Ну, у кого же такого не было? Было. Как восстанавливался? Работой. Труд — это самый сильный самогипноз. Ничего не остаётся человеку, кроме как в какой-то момент заставить себя сесть — тогда за машинку, потому что в эпохе всякого краха любви ещё были машинки. А потом, когда уже появились компьютеры, я научился не влюбляться в плохих. Но у меня были плохие иногда.

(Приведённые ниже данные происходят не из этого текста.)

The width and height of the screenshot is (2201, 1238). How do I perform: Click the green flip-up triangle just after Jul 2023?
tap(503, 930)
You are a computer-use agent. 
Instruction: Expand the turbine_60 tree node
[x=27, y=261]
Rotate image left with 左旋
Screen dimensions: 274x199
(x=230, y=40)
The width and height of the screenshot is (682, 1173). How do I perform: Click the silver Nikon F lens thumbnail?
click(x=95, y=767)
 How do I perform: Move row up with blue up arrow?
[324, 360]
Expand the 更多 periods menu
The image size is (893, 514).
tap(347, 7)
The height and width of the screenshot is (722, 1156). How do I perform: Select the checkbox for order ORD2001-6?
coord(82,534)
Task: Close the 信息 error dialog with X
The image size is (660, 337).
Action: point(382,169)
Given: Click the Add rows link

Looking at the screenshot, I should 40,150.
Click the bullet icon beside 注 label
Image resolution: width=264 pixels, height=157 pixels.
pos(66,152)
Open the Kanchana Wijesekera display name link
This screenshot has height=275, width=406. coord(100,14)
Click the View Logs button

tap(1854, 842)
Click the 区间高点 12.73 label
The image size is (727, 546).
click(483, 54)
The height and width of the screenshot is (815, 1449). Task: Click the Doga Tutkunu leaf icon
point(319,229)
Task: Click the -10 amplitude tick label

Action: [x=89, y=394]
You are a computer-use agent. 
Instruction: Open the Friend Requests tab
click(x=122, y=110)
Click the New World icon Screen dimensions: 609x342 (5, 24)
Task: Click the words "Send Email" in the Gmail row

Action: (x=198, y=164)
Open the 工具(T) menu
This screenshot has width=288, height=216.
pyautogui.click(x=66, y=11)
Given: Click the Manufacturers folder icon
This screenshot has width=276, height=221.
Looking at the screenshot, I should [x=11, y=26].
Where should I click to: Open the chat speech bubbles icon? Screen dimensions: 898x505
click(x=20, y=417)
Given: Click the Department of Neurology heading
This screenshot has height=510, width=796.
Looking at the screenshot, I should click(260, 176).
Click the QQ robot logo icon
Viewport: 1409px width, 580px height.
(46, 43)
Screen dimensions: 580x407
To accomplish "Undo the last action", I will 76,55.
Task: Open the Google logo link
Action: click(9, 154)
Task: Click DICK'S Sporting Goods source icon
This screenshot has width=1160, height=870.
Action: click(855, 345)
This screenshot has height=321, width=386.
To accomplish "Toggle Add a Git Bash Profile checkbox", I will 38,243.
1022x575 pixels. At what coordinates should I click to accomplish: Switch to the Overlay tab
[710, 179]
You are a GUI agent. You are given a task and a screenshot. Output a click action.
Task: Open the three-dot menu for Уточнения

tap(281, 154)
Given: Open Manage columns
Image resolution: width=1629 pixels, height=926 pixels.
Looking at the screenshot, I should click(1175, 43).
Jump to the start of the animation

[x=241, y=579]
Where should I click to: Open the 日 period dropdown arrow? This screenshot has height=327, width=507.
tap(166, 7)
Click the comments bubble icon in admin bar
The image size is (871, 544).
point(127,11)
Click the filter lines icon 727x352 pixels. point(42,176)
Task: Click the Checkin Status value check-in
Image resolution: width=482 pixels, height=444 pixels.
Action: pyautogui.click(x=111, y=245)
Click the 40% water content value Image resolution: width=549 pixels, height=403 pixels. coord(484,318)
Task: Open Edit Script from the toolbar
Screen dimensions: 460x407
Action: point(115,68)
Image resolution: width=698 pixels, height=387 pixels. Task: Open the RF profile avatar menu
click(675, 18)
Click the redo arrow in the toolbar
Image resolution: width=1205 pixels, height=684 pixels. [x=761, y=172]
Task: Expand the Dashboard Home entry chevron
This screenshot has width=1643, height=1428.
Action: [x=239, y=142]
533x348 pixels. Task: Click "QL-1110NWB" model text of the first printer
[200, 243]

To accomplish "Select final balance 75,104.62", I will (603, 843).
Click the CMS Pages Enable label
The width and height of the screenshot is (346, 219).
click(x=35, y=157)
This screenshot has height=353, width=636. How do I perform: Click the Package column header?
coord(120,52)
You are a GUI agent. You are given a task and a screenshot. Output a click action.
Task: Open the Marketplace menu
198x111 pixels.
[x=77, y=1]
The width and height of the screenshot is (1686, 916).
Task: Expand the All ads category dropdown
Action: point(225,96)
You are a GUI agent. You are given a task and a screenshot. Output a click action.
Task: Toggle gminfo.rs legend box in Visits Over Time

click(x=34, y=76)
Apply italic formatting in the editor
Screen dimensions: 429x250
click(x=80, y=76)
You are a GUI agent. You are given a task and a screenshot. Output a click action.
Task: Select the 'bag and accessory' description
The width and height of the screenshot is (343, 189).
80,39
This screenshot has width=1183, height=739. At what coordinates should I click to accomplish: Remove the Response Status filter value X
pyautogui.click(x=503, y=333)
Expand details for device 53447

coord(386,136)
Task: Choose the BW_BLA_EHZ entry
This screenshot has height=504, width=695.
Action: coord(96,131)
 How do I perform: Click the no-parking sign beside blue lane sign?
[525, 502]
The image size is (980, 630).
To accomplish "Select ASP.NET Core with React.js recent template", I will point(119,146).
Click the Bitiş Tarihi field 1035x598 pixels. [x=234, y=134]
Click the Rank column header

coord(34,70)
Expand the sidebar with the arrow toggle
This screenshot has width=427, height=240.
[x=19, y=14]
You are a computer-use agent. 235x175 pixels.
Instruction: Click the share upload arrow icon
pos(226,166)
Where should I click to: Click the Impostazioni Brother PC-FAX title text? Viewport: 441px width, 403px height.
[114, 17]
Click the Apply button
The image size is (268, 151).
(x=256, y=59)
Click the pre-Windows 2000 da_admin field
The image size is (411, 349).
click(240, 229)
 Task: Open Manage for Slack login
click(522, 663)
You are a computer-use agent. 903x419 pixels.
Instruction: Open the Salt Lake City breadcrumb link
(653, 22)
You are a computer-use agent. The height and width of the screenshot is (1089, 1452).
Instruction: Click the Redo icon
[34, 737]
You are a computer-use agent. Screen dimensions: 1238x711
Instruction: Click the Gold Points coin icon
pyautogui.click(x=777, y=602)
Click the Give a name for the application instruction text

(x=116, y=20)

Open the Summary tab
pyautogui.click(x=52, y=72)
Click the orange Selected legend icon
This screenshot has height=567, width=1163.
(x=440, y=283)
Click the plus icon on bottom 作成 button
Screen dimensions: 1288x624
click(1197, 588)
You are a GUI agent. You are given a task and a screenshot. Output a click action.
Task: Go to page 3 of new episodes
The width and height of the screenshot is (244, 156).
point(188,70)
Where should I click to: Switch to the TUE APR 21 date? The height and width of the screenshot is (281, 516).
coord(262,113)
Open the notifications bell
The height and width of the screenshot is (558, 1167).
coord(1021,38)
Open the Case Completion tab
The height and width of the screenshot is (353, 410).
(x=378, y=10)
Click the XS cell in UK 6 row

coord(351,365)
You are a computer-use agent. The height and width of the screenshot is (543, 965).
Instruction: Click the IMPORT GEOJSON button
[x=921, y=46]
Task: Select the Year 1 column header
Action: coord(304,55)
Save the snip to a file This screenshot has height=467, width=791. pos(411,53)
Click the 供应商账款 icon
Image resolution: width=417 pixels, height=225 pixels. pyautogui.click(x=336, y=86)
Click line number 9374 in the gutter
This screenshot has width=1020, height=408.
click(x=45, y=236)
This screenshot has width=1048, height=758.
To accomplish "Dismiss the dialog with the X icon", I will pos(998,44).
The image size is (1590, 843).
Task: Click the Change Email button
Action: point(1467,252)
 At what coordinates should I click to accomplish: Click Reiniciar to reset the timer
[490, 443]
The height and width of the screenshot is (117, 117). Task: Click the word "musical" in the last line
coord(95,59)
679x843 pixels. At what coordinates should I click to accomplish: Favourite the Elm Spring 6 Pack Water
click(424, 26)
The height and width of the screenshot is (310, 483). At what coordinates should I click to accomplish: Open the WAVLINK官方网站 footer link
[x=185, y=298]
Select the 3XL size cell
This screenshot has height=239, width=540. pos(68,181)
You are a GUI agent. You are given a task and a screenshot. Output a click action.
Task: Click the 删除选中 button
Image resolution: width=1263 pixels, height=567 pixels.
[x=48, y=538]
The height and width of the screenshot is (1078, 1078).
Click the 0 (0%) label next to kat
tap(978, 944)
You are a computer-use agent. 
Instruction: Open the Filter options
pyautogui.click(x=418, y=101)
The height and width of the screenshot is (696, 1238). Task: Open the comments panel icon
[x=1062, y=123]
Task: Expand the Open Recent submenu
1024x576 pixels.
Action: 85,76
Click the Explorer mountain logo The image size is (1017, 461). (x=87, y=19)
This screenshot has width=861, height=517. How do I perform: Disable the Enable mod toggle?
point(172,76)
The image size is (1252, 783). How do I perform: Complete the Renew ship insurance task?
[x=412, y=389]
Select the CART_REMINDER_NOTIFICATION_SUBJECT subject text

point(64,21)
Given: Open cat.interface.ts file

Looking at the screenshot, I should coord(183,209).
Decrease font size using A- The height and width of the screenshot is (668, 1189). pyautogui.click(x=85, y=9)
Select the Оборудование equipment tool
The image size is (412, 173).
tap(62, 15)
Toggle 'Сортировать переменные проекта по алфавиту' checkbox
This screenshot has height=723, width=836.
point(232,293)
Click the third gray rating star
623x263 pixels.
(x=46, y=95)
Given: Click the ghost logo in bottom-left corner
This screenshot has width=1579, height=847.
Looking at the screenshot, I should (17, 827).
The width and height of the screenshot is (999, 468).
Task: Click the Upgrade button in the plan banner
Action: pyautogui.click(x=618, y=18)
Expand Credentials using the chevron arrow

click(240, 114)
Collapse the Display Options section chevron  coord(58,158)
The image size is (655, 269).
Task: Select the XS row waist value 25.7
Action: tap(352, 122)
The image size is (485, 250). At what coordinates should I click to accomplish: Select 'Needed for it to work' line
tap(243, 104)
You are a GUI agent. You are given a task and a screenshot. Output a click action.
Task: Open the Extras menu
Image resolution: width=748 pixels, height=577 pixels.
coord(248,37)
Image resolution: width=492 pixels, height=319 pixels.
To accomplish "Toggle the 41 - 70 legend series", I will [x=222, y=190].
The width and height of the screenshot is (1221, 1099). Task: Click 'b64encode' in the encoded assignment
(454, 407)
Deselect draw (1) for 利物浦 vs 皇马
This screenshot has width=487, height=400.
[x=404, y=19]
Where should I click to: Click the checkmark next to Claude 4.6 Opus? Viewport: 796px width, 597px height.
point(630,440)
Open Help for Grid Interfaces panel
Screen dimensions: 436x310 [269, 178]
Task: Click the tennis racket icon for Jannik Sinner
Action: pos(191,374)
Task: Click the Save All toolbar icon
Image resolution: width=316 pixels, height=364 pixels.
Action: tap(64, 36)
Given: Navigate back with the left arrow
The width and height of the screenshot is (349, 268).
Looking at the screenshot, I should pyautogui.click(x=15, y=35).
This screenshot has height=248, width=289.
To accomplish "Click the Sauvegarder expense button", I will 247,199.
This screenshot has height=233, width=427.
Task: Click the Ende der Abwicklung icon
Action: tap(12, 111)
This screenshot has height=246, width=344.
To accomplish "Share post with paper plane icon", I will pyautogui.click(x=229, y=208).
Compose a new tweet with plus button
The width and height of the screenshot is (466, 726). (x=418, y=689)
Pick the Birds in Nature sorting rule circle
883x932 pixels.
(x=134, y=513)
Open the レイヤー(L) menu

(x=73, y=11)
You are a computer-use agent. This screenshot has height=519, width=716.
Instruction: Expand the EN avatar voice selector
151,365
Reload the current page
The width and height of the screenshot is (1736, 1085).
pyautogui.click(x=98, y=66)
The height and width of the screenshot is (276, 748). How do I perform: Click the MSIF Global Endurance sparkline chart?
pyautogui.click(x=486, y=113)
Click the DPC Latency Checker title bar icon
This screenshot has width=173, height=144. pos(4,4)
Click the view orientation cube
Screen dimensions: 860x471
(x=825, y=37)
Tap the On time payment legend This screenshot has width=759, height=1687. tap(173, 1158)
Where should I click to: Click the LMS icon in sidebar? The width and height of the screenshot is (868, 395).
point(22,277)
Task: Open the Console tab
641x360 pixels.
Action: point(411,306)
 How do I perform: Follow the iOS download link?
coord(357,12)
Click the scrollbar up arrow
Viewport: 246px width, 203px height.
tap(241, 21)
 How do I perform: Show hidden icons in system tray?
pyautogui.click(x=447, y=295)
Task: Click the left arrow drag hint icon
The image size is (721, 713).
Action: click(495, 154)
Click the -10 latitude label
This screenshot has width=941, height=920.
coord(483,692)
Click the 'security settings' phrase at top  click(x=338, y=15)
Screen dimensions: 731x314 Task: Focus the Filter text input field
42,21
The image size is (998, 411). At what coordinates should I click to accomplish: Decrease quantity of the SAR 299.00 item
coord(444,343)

Вот тут спрашивают, как на меня подействовал роман Моэма «Бремя страстей человеческих». Я прочитал его почти сразу после армии, как раз после того, как меня не дождалась оттуда тогдашняя моя девушка… Но мы с ней потом всё равно помирились. Мы с ней, по-моему, три раза подавали заявление в загс, это был мой рекорд. Девушка довольно трезвая была, и она сама трезво считала, что она немножко похожа на Милдред. Моэм замечательно заклеймил этот тип. Что можно с таким типом сделать? Только научиться от него не зависеть. Хорошо, что этот опыт был у меня одним из первых. Я на нём сильно обжёгся и с тех пор уже женщинами-вамп никогда не увлекался. Хотя, конечно, я за многое ей благодарен, но прежде всего это благодарность именно за опыт. С тех пор уже я это гениально разоблачал во всех. Но надо сказать, что были минуты большого счастья тоже.